To help facilitate the serialization and deserialization process, I created a generic static class that can essentially serialize objects (and deserialize) objects to the stream. In case you were wondering, it does this through class reflection. Below is the code for this and is used by the function above to serialize our incoming object on the request stream. This tidbit is great for your library if you don’t already have something similar.
public class Serializer<T> { public static void SerializeXmlObjectToStream(Stream stream, T theObject) { XmlSerializer serial = new XmlSerializer(theObject.GetType()); serial.Serialize(stream, theObject); } public static T XmlStreamToObject(Stream XmlStream) { XmlSerializer serial = new XmlSerializer(typeof(T)); return (T) serial.Deserialize(XmlStream); } public static T XmlStringToObject(String XmlString) { XmlSerializer serial = new XmlSerializer(typeof(T)); return (T)serial.Deserialize(new StringReader(XmlString)); } }
So let’s assume I want to post some class to a specific endpoint URL to ask the other site if a subscription exists for the given user and product. Here is what that class could look like…
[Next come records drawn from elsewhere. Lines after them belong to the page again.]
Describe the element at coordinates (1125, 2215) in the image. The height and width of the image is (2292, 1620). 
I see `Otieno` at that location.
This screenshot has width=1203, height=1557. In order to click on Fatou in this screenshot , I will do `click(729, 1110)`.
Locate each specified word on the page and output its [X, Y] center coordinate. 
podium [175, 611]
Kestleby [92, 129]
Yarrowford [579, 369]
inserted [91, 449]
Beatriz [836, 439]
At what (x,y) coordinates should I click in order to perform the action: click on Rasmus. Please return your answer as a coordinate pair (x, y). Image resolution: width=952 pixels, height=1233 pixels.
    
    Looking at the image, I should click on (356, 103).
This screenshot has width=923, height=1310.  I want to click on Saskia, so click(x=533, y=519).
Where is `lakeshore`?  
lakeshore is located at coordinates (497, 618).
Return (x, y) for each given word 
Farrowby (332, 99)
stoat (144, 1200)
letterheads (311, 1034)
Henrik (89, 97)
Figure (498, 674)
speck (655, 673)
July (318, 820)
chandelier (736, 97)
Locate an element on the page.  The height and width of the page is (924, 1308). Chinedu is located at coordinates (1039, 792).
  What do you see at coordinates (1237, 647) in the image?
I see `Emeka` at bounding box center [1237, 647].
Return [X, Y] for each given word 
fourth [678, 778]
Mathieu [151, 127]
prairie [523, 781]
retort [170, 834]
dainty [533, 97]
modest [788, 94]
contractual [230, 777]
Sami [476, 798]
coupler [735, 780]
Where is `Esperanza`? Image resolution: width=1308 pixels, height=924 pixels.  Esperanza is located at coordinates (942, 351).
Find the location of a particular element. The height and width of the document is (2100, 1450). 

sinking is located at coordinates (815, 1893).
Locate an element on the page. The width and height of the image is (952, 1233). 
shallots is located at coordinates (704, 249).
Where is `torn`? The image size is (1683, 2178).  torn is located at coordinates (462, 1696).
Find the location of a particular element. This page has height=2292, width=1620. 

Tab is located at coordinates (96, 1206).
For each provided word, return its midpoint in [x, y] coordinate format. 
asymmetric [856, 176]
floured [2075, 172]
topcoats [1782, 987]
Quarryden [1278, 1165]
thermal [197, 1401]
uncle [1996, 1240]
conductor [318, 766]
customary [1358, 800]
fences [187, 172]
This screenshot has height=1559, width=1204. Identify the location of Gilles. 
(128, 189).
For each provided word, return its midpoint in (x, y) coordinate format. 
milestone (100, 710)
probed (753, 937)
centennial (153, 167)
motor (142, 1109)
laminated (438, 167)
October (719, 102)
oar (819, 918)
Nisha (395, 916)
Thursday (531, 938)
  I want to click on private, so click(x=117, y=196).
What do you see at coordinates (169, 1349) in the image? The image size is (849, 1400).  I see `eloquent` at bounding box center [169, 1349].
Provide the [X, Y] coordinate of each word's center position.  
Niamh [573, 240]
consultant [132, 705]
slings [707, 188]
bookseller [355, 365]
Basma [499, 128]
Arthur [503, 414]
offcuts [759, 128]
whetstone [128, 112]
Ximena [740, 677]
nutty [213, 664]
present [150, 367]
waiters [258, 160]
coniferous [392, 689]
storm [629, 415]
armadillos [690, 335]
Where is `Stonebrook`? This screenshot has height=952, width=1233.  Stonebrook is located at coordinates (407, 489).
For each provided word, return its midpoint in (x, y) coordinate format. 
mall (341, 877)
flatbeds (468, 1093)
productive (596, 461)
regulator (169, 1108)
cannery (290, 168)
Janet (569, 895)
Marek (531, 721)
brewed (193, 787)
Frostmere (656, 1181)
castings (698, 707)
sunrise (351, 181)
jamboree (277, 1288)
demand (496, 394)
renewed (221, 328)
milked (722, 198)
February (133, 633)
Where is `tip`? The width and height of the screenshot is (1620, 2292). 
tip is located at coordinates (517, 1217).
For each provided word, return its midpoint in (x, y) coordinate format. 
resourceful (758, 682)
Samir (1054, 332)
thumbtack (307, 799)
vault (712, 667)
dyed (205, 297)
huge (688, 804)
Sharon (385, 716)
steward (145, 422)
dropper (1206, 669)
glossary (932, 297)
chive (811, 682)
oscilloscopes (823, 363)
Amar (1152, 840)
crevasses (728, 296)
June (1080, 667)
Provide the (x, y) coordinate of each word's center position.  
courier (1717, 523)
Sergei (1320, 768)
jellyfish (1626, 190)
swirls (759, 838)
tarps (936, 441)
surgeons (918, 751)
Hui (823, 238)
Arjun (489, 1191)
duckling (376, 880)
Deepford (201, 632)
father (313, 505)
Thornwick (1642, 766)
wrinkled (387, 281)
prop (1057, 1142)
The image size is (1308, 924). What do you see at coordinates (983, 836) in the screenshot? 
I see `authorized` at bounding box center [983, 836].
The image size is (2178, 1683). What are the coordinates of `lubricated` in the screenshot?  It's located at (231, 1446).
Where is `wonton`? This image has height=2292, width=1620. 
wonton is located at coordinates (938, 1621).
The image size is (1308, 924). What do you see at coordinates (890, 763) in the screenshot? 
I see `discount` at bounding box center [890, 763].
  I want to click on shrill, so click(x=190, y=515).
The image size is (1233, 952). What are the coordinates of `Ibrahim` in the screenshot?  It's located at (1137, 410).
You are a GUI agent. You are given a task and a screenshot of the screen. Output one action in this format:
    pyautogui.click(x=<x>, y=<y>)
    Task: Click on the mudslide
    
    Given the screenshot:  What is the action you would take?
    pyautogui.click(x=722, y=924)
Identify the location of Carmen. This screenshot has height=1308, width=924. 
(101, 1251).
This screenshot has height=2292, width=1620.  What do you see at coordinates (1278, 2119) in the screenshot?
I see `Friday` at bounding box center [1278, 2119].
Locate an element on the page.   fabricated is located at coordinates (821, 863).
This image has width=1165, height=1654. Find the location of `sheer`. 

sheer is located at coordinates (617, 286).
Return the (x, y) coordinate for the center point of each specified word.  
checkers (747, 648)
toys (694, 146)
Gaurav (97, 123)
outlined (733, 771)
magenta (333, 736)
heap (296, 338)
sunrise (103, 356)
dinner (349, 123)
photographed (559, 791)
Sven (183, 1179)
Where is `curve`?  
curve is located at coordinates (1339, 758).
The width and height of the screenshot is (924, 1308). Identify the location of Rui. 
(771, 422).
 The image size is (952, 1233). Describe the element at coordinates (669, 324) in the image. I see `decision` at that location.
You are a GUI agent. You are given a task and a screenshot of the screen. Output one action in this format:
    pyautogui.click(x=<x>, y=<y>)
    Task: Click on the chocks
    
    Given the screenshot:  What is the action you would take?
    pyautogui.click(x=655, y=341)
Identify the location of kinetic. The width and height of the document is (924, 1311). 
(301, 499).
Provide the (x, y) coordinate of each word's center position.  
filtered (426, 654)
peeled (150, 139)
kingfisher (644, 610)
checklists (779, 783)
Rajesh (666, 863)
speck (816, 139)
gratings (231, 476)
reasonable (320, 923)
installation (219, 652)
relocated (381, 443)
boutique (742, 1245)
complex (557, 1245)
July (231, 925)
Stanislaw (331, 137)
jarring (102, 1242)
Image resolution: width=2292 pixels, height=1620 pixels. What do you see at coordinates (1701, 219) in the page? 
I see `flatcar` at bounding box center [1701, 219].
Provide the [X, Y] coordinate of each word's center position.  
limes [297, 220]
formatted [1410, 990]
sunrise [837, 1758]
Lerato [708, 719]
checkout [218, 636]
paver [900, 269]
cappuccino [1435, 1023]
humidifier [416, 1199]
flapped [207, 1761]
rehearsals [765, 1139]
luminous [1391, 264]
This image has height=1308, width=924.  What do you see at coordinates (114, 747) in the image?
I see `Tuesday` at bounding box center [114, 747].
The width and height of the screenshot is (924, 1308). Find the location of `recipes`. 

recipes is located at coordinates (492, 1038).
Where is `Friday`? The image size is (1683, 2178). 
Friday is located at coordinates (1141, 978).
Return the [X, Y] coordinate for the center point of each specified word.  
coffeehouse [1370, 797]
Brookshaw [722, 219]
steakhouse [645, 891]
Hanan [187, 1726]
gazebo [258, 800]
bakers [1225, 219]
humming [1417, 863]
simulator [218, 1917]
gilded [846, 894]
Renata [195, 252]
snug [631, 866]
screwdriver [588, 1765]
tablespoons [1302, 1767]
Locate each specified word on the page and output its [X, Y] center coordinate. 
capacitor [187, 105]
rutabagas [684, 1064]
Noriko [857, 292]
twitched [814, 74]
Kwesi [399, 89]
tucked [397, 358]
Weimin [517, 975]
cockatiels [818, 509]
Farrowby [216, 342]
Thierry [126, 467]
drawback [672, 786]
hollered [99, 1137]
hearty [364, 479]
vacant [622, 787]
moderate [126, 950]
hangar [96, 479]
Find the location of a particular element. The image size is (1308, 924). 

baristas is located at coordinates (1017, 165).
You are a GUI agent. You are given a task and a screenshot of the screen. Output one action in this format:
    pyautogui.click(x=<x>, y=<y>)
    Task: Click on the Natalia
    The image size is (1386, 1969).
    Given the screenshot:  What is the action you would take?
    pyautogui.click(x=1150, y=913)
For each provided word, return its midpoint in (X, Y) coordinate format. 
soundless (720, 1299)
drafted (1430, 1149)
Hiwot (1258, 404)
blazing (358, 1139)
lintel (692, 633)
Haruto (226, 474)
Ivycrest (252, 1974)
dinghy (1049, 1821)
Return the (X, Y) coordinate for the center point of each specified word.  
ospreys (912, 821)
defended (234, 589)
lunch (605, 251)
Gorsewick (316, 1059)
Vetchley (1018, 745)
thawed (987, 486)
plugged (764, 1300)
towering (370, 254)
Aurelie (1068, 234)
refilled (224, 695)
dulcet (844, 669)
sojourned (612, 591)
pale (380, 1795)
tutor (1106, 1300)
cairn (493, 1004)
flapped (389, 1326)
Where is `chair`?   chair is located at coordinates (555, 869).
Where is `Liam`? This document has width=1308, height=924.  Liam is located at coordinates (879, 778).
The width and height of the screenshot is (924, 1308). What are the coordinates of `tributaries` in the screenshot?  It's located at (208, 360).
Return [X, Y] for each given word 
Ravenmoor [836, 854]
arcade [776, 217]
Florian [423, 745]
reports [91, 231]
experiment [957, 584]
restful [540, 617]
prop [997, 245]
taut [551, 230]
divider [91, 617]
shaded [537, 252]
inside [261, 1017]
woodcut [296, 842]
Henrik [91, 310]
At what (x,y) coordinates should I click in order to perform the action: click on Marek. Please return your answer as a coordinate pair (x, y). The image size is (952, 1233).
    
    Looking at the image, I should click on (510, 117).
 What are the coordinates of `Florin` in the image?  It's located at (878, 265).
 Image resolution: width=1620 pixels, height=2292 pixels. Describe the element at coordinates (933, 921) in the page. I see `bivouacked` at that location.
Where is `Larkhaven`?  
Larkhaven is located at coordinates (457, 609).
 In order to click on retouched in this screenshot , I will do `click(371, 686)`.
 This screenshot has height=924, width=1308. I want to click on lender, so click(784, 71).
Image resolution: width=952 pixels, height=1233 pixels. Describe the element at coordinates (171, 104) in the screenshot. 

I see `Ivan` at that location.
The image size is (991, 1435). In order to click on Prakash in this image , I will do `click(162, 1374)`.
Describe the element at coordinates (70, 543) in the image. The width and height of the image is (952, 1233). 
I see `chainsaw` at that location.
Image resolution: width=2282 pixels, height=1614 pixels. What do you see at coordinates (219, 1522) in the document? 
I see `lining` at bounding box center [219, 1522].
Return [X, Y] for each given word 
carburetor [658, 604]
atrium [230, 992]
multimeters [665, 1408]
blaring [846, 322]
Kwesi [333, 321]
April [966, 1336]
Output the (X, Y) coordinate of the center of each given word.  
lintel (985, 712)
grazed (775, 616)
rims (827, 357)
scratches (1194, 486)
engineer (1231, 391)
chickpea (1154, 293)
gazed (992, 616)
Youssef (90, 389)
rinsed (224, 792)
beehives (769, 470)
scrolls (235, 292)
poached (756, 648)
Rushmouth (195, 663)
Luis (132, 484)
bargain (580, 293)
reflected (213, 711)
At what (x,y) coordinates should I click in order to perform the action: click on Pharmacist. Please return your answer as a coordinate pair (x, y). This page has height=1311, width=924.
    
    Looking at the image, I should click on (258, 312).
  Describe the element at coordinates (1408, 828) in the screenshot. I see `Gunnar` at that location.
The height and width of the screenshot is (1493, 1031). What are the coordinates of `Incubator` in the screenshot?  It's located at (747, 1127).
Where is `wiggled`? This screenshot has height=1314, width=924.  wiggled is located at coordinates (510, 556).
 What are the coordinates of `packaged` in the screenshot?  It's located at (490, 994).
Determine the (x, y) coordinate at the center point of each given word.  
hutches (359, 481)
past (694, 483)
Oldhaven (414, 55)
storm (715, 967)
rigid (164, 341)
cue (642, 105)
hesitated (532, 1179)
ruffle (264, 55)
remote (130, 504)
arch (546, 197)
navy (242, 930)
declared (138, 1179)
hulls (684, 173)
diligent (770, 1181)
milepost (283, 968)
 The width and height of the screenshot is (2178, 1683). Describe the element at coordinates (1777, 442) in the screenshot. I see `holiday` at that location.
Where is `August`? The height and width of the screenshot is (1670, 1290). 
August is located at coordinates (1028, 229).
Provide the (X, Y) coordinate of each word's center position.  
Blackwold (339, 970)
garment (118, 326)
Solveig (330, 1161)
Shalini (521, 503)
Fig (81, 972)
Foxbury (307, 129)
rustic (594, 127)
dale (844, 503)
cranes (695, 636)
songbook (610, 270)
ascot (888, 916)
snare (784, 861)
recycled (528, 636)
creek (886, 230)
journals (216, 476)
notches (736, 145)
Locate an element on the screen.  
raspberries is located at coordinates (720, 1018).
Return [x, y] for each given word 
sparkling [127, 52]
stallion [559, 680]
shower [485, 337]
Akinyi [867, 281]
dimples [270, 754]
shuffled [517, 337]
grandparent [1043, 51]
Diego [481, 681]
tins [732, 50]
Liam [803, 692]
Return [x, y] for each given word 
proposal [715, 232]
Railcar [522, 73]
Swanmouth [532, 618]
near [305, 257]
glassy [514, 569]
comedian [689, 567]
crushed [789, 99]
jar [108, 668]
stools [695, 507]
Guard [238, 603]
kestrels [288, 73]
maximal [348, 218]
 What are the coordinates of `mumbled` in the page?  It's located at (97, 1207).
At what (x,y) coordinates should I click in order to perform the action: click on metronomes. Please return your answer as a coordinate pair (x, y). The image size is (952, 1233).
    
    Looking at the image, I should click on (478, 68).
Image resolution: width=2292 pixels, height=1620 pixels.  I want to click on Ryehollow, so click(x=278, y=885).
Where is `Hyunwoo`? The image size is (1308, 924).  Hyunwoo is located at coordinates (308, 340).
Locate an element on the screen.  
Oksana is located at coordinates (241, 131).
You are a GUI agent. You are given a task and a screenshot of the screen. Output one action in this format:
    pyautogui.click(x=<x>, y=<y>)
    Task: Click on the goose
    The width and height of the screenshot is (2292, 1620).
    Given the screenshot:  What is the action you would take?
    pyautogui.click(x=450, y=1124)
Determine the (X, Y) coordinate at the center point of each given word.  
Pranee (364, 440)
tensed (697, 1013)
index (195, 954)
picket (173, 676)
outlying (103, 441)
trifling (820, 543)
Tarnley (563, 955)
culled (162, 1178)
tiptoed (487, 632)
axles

[XmlRoot("subscriptionExists")] public class SubscriptionExistsRequest { [XmlElement("UserID")] public int UserID { get; set; } [XmlElement("Username")] public String Username { get; set; } [XmlElement("ProductID")] public int ProductID { get; set; } }
We could then create an instance of this class, set its properties and then throw it over to the PostObjectToURL() function, along with the URL endpoint of our destination API, and it will serialize it as an XML POST request. On the flip side the other site can then receive the post request, deserialize it (using the same Serializer
SubscriptionExistsRequest existRequest = new SubscriptionExistsRequest(); existRequest.UserID = 2; existRequest.Username = “some@email.com”; existRequest.ProductID = 3783; PostObjectToURL(“http://www.mysite.com/Subscriptions”, existRequest);
Once we had this going, we wanted to make sure that we could see how our requests were coming along and if there were any issues. Being someone who does a bit of PHP as well, I simply fired up the local webserver, created a page that did a file_get_contents(“php://input”) and wrote it to file. Then you can post from your C# project locally to the PHP file and see the result in the text file. Worked out nicely and got things moving along well.
After all this, we were working with subscriptions and having our two sites talk to one another seamlessly. Now only if we can get management to make up their minds as to what they really want these sites to do. Thanks for reading!